GESCHREVEN DOOR

Rowan Hisayo Buchanan (GB)
VERTAALD DOOR

Jeske van der Velden (NL)
Rowan - blog 4
07 November 2016
There are crows everywhere at Crossing Border. On the maps, brochures, and tickets, a crow sings and plays the ukulele. Crow-silhouettes hang as mobiles at the events. Their shadows spin along the floors. As PJ Harvey reads her poetry, they are projected on the wall. They are made of red light.
At least, I assume they are crows. Twice, I call them crows and twice no one corrects me. They could be blackbirds or ravens. I feel silly for not having asked. I have always loved the corvid family—crows, ravens, magpies, and jackdaws.
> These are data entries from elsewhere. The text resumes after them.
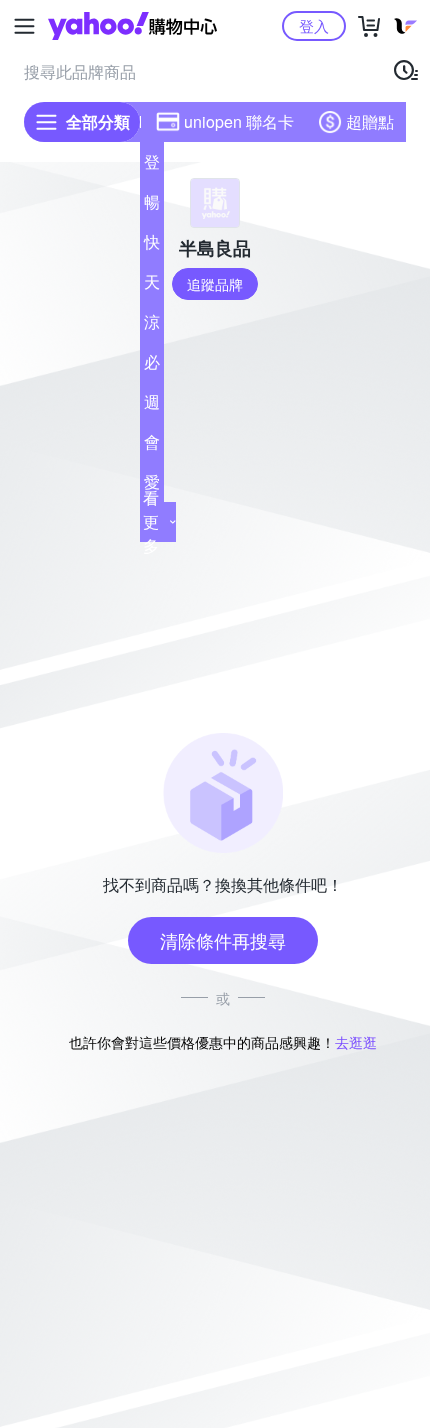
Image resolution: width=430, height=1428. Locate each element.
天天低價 (152, 286)
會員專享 (152, 446)
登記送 (152, 166)
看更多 (151, 521)
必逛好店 (152, 366)
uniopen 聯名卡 (239, 121)
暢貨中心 (152, 206)
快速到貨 (152, 246)
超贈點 (370, 121)
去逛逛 (356, 1042)
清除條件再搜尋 (223, 940)
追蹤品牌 (215, 284)
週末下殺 (152, 406)
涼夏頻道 (152, 326)
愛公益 (152, 486)
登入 (314, 25)
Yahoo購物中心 (132, 26)
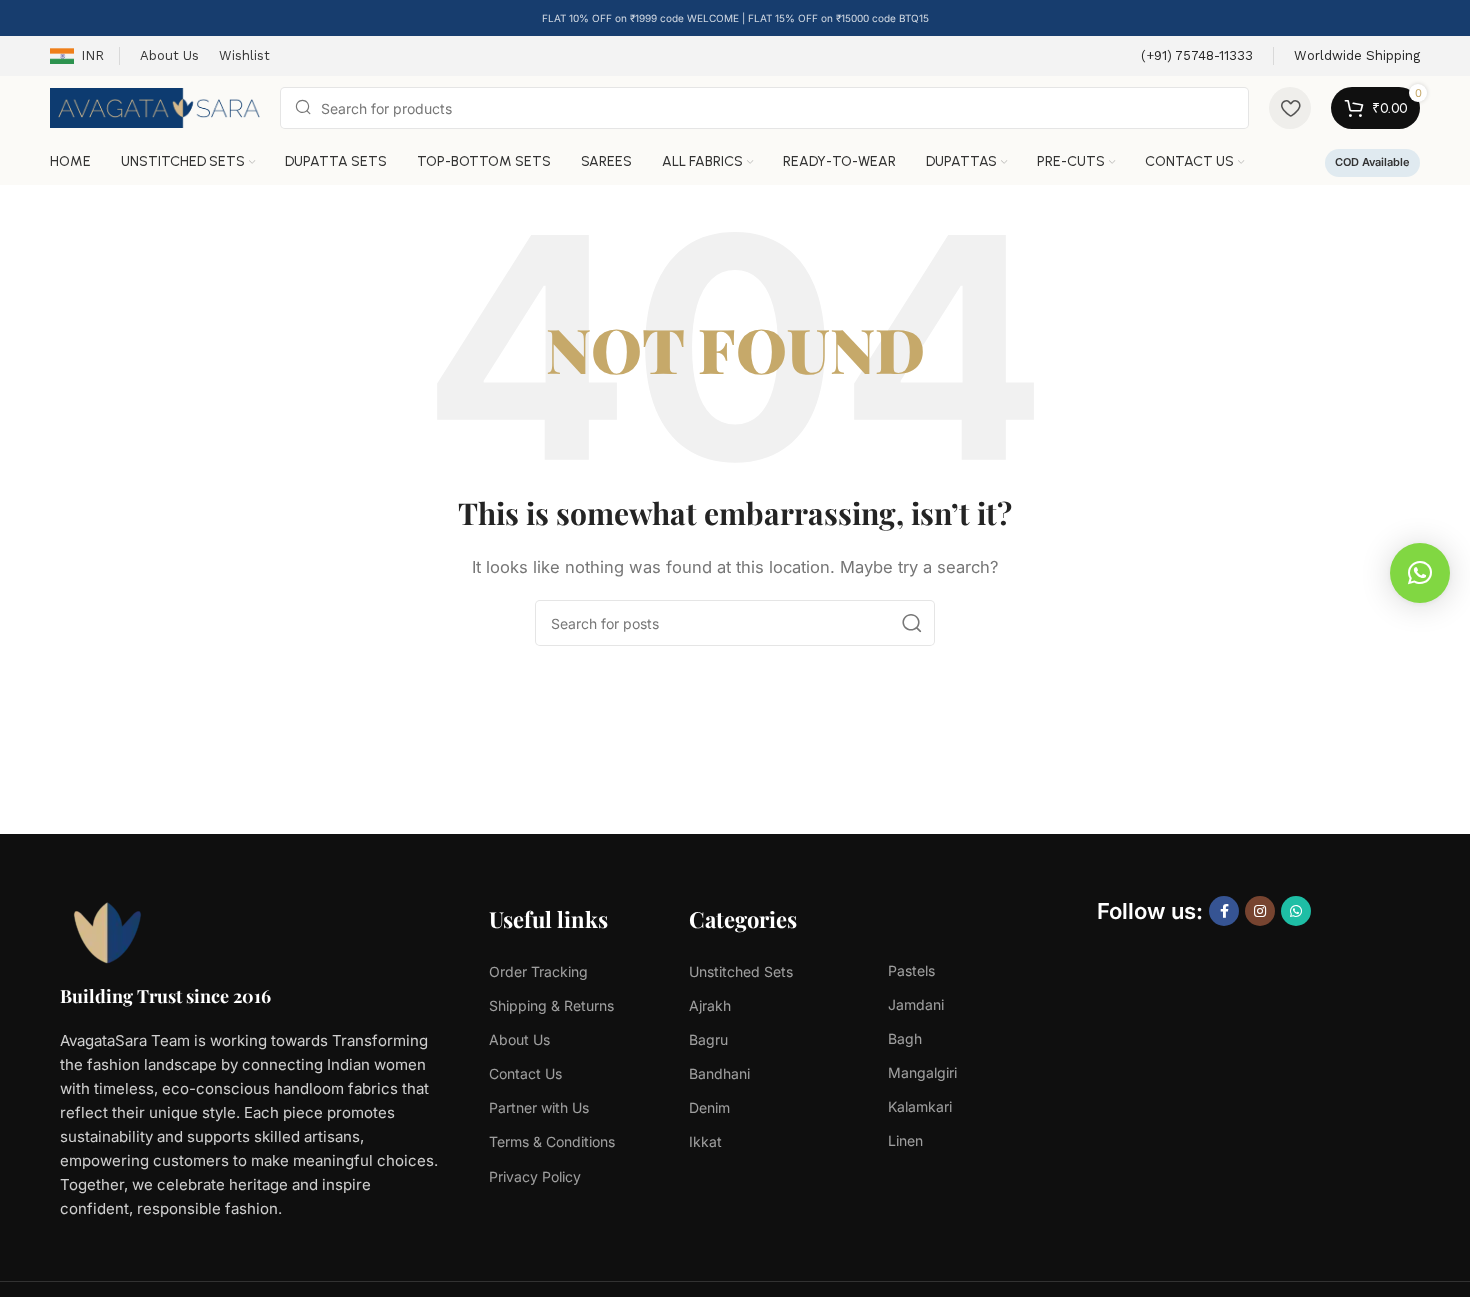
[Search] (912, 623)
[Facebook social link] (1224, 911)
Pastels (911, 970)
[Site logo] (155, 106)
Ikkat (705, 1141)
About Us (519, 1039)
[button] (1420, 573)
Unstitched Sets (741, 971)
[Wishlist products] (1290, 108)
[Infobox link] (1197, 56)
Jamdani (916, 1004)
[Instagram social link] (1260, 911)
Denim (709, 1107)
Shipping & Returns (551, 1005)
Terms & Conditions (552, 1141)
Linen (905, 1140)
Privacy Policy (535, 1176)
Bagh (905, 1038)
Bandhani (719, 1073)
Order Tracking (538, 971)
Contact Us (525, 1073)
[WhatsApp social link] (1296, 911)
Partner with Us (539, 1107)
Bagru (708, 1039)
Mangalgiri (922, 1072)
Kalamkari (920, 1106)
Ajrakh (710, 1005)
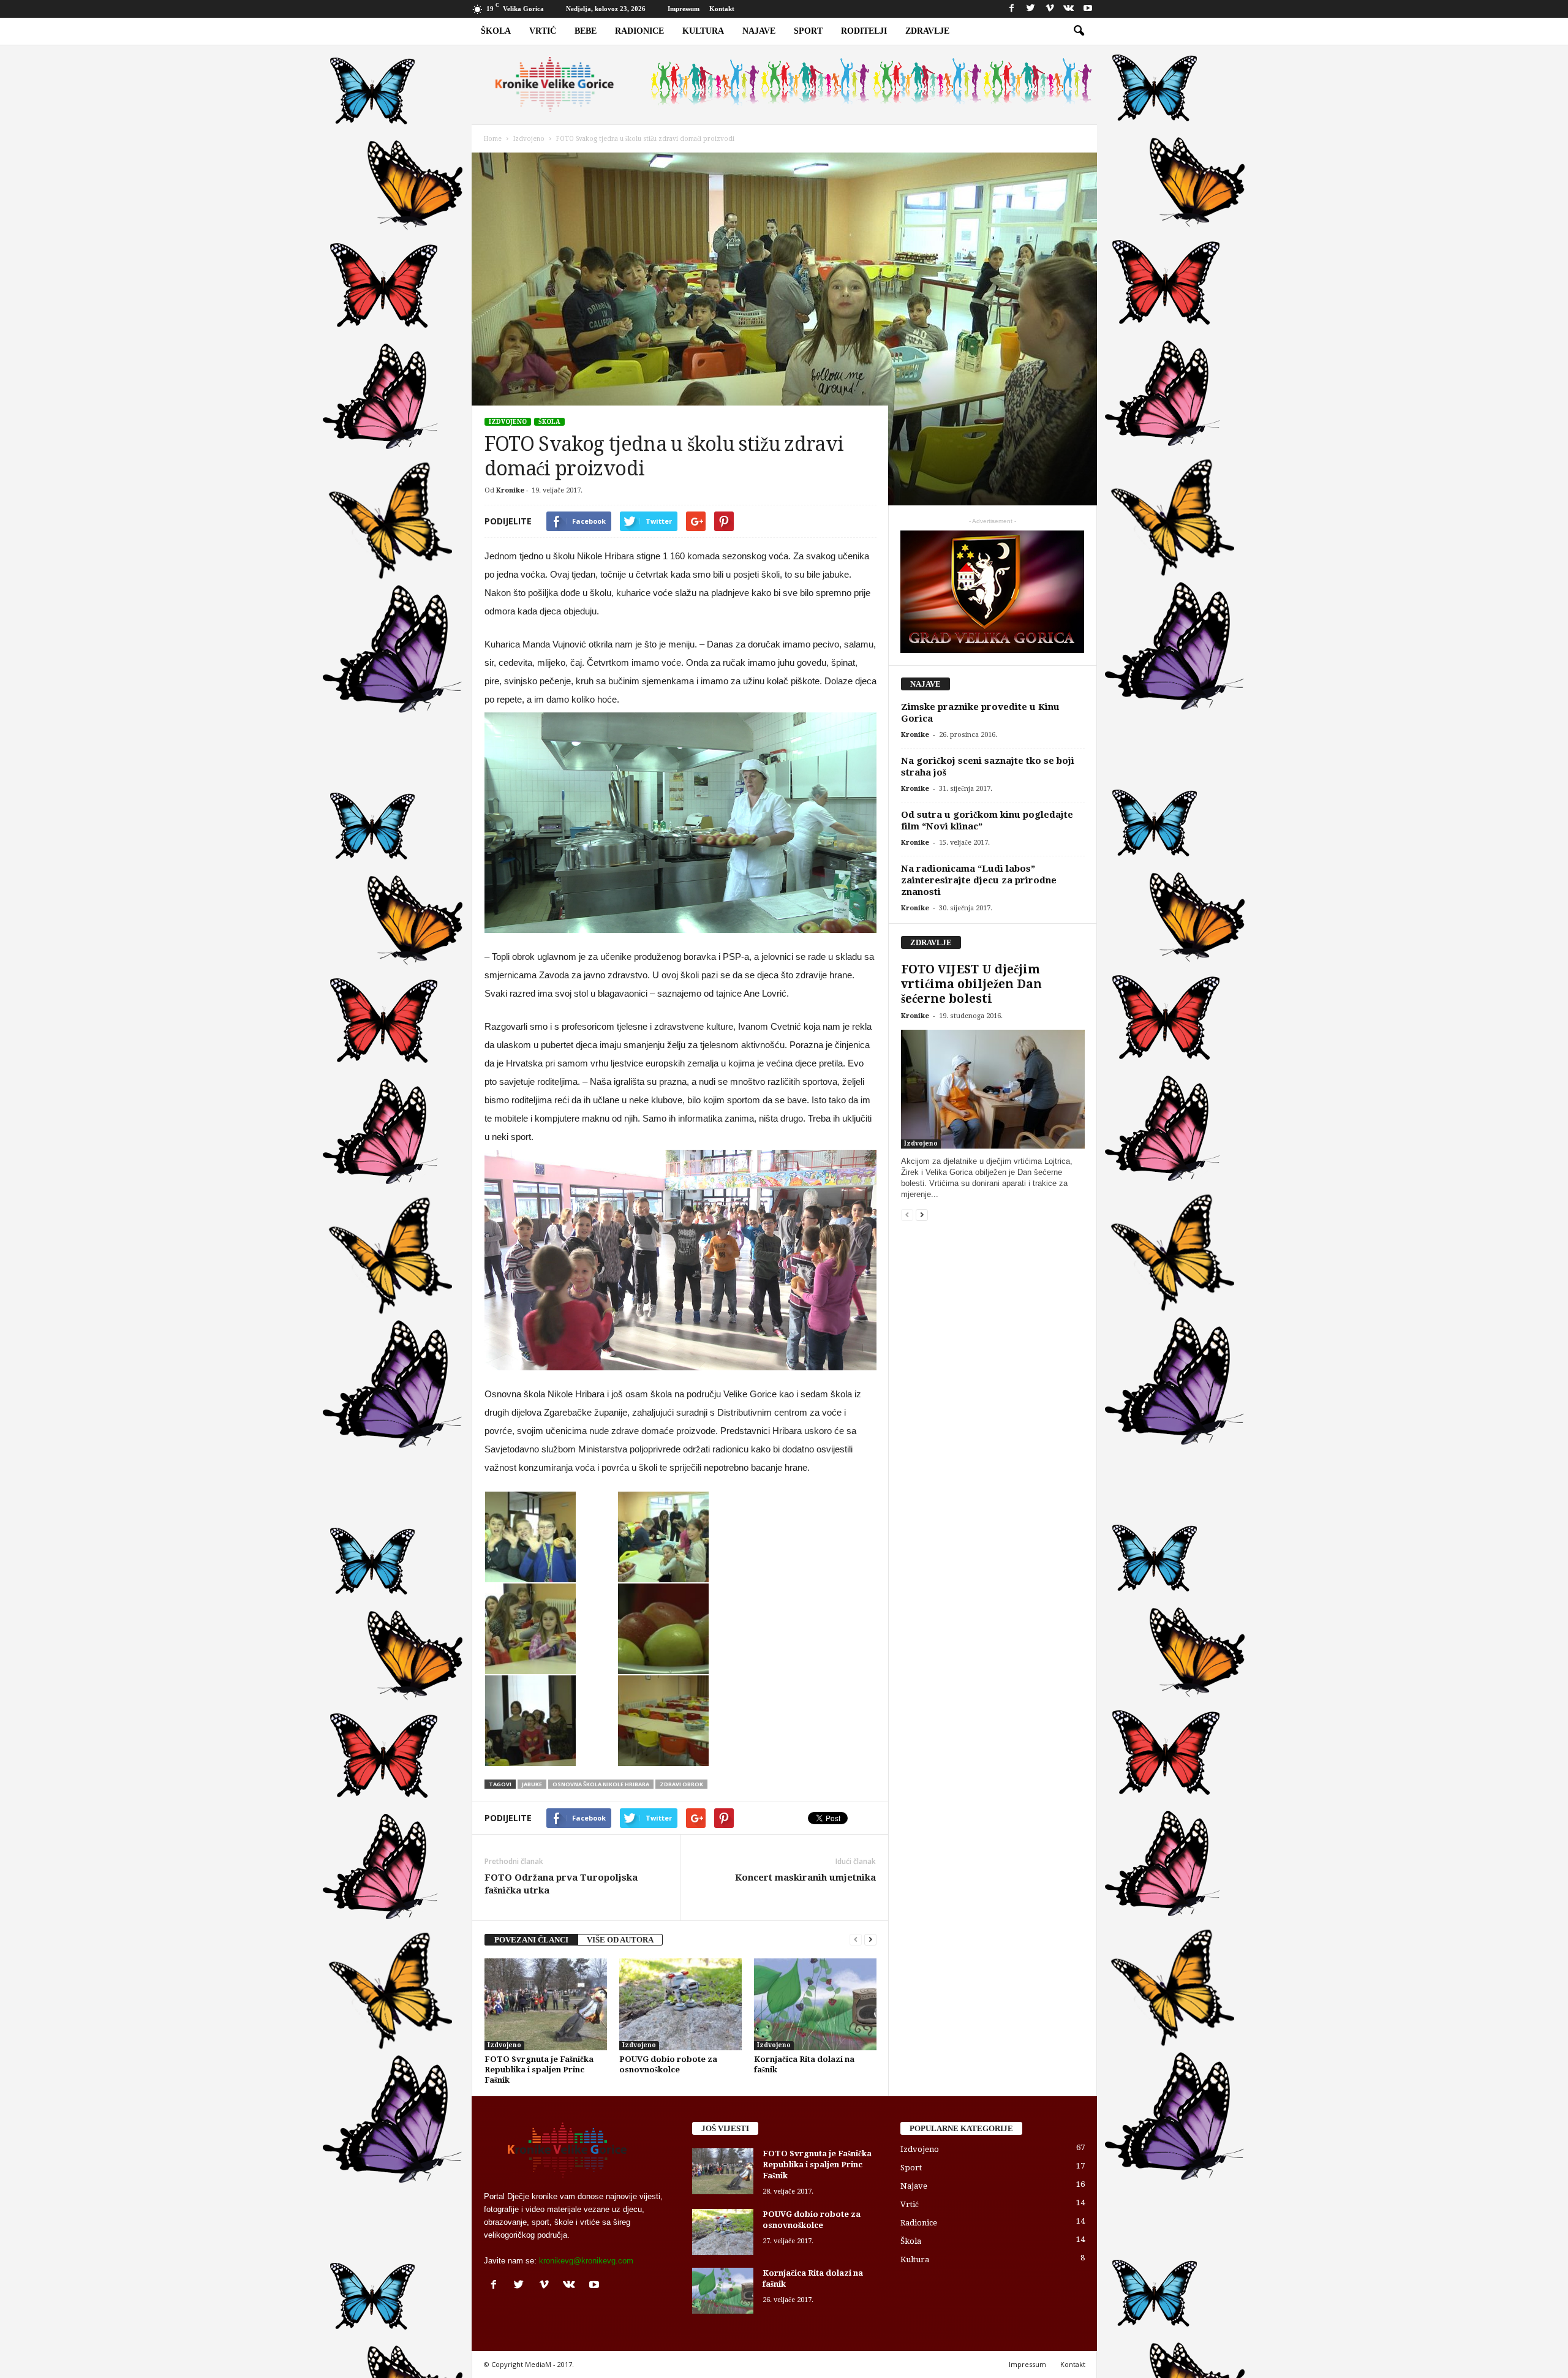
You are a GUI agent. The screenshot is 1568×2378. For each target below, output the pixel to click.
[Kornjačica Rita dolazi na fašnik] (815, 2004)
But they seem an odd choice to be the mascot of a music and literature festival.
Virgil described the choking cry of the crow as a call for rain. During my stay it has rained every day. On Saturday morning, my coat breaks. It was a good coat, well worn, a dark grey that felt better than black. It fastened with a thick metal clasp at my left shoulder. Once, a friend drew me in that coat—he called it a witch cloak.
I am at the museum. I turn to meet the eyes of Vermeer’s Girl with the Pearl Earring, and there is a clunk. Visitors turn to look at me. At my feet, lies half of the broken clasp. With no warning at all, it has given up on me. I haven’t been moving fast, I haven’t been touching the clasp. Maybe I should not have described its torn pockets in the second blog of this series. Perhaps my pride in keeping it so long was hubris.
I wander around the festival in the big grey jumper that was described in the shop as a Cloud Sweater. I think that clouds should rain and not be rained upon. So I take shelter in a small café with the book I have brought to read. It is by Nicholson Baker and is about a poet. The poet in the book mentions Poe’s poem, The Raven. And I remember that Dickens had a pet raven called Grip. Poe supposedly met this raven and some people have speculated that it was Dickens’ pet which inspired Poe’s poem. Perhaps, Crossing Border’s bird is the same literary hero. I peer around the Internet and realize that, yes, the bird is a raven. Not a crow after all.
It is still raining when I leave the café. By the time that I’m back at the hotel, my hair is as fuzzy as my jumper. I pause in front of the bathroom mirror, considering how to make myself presentable. Corvids can recognize themselves in a mirror. A sparrow will believe the brown ball of fluff reflected is another bird. A compatriot. A corvid knows when it’s alone. This is supposedly a test of intelligence—to be able to recognise yourself.
Once or twice, I have looked across a busy room and seen a body, only to realize that the body is mine. And what I am seeing is myself mirrored. Afterwards, I try to remember what I thought of the stranger who was me. Usually, nothing at all.
In the hotel, I turn away from the mirror. It is time to go back out to the ravens.